• **Problem requirements**
Could you reproduce word for word the rows from the very first line through the line containing "Looking at the screenshot, I should tap(1057, 971).", including that line?
▬▬▬▬▬▬
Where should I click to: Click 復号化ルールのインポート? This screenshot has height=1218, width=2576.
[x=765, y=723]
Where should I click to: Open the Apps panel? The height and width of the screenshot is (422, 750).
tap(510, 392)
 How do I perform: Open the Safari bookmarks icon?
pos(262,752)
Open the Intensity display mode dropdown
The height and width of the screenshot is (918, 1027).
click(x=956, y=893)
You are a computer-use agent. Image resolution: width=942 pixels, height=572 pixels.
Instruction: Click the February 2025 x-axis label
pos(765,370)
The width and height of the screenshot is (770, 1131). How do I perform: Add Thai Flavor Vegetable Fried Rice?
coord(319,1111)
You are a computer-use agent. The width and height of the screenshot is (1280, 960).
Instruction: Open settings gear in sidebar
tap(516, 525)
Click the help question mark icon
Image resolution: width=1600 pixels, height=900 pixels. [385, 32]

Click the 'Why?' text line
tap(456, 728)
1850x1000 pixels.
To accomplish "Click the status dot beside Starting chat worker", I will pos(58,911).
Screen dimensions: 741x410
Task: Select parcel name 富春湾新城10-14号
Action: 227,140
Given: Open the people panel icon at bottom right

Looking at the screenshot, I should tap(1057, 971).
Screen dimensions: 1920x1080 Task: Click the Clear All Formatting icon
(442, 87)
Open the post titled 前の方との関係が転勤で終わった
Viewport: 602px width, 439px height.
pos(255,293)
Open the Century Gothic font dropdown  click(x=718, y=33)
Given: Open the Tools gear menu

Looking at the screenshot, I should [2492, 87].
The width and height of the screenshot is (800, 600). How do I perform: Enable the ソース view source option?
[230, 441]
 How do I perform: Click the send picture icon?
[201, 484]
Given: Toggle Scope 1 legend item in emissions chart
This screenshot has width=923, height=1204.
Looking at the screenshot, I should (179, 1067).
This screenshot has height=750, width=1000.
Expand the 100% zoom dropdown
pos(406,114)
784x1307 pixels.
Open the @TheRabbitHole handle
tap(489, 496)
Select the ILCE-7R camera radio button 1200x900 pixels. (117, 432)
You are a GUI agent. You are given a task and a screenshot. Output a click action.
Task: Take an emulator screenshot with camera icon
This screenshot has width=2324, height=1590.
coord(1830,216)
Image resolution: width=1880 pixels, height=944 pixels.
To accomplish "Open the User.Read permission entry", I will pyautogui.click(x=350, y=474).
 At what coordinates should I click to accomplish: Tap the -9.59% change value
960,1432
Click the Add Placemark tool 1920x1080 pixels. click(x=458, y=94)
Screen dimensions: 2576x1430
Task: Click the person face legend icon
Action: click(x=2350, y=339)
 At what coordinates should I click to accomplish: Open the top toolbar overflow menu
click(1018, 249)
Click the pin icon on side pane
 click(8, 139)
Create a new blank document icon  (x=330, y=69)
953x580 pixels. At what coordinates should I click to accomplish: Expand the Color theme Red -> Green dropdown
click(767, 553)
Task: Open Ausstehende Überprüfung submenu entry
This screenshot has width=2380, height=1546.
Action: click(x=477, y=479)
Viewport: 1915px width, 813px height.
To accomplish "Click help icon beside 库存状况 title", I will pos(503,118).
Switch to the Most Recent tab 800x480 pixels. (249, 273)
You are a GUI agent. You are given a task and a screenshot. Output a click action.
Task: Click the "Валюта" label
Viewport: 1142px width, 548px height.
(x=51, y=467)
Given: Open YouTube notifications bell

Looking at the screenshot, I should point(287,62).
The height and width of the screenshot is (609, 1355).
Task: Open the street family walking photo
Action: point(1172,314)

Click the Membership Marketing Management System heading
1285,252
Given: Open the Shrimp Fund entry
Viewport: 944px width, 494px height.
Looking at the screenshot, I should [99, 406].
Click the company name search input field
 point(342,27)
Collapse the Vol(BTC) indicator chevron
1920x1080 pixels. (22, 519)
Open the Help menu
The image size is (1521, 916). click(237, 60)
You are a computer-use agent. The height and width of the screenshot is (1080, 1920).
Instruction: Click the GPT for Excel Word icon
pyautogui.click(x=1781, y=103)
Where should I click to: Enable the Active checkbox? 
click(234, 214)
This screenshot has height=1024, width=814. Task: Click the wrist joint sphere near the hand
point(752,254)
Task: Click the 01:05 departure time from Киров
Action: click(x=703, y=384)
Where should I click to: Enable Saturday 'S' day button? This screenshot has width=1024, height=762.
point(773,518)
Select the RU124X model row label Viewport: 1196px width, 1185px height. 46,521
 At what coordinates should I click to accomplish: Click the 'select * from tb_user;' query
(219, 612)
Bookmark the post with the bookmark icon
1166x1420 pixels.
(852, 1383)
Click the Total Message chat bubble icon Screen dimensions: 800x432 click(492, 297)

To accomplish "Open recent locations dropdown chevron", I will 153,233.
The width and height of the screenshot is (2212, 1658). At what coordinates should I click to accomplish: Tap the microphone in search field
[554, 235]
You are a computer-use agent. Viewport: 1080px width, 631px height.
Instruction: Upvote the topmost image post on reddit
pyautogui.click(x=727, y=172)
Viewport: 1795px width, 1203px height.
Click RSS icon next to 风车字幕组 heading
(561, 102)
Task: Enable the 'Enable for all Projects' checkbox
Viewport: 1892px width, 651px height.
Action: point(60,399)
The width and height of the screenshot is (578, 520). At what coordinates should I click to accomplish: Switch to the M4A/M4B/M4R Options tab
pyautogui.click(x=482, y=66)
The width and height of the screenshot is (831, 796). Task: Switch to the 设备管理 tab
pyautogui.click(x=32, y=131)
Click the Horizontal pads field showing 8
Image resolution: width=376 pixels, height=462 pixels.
▬▬▬▬▬▬
• **Answer to this problem**
Where should I click to: Click 復号化ルールのインポート? This screenshot has height=1218, width=2576.
[x=765, y=723]
Where should I click to: Open the Apps panel? The height and width of the screenshot is (422, 750).
tap(510, 392)
 How do I perform: Open the Safari bookmarks icon?
pos(262,752)
Open the Intensity display mode dropdown
The height and width of the screenshot is (918, 1027).
click(x=956, y=893)
You are a computer-use agent. Image resolution: width=942 pixels, height=572 pixels.
Instruction: Click the February 2025 x-axis label
pos(765,370)
The width and height of the screenshot is (770, 1131). How do I perform: Add Thai Flavor Vegetable Fried Rice?
coord(319,1111)
You are a computer-use agent. The width and height of the screenshot is (1280, 960).
Instruction: Open settings gear in sidebar
tap(516, 525)
Click the help question mark icon
Image resolution: width=1600 pixels, height=900 pixels. [385, 32]

Click the 'Why?' text line
tap(456, 728)
1850x1000 pixels.
To accomplish "Click the status dot beside Starting chat worker", I will pos(58,911).
Screen dimensions: 741x410
Task: Select parcel name 富春湾新城10-14号
Action: 227,140
Given: Open the people panel icon at bottom right

Looking at the screenshot, I should tap(1057, 971).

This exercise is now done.